_Exercise details_
Copy out the rows word for word, from the line containing "Jump to the last record" through the end of the rows, leaving the pictures out.

_Material provided_
****

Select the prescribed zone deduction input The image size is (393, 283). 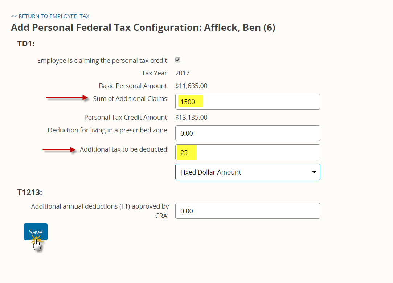tap(247, 133)

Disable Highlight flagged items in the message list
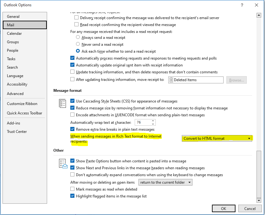click(72, 196)
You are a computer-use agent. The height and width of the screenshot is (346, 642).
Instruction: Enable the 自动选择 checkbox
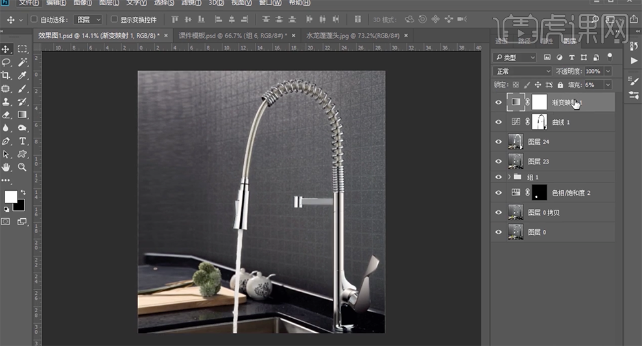tap(34, 20)
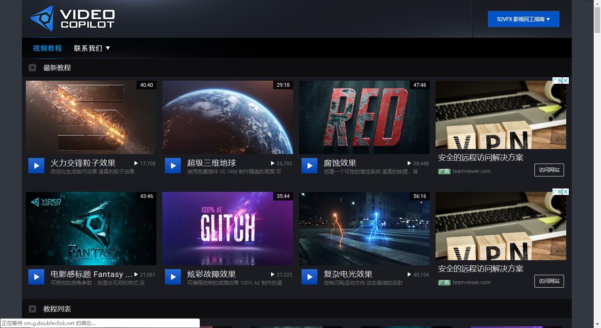Play the 超级三维地球 tutorial
This screenshot has height=328, width=601.
coord(173,165)
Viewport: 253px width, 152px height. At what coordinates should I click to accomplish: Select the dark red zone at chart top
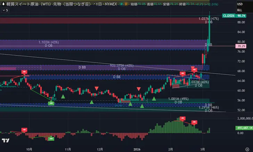(x=104, y=20)
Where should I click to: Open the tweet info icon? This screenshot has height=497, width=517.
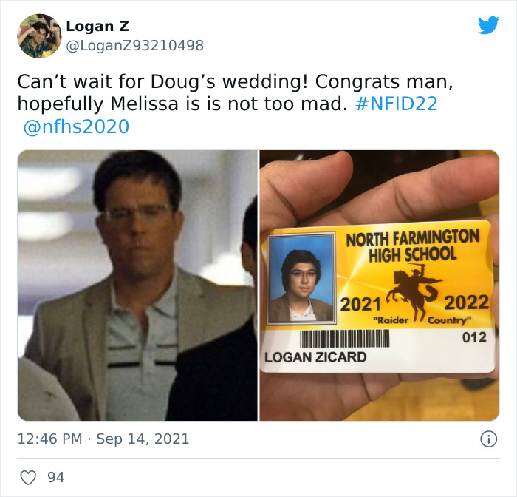point(488,439)
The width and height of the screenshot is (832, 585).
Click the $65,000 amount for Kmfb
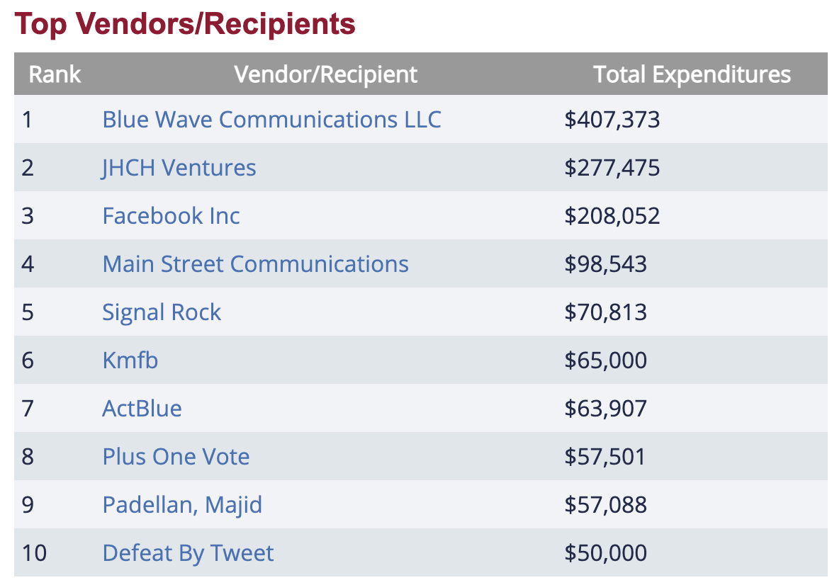(605, 360)
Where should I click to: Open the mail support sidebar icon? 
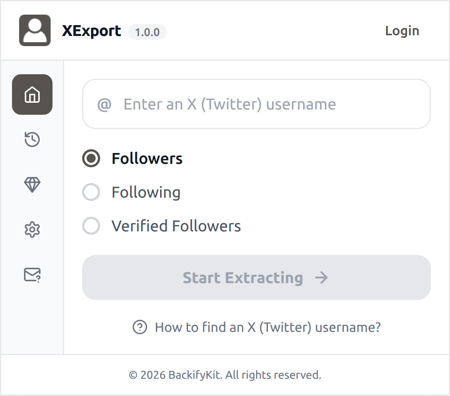pos(32,275)
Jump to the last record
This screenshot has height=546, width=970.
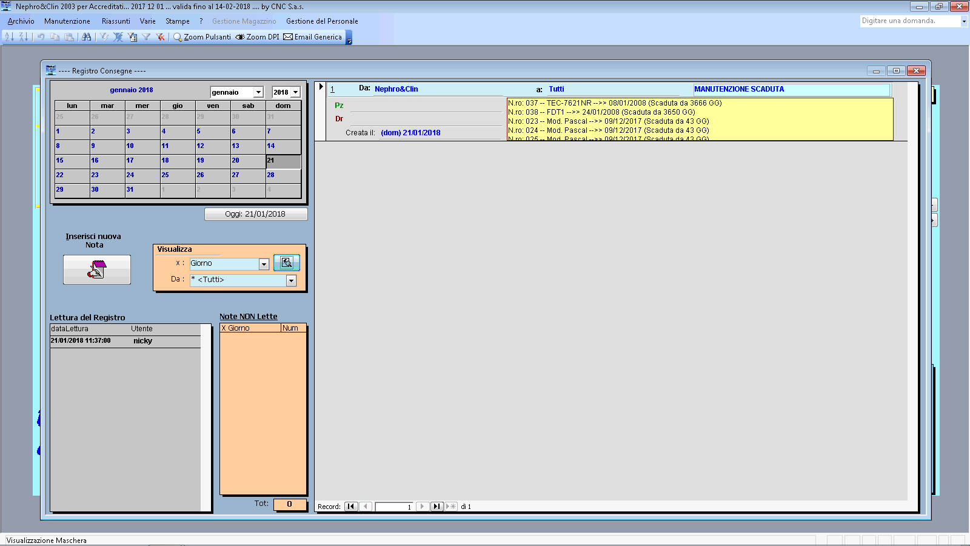tap(437, 507)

****

_Correct answer_
Jump to the last record
This screenshot has height=546, width=970.
tap(437, 507)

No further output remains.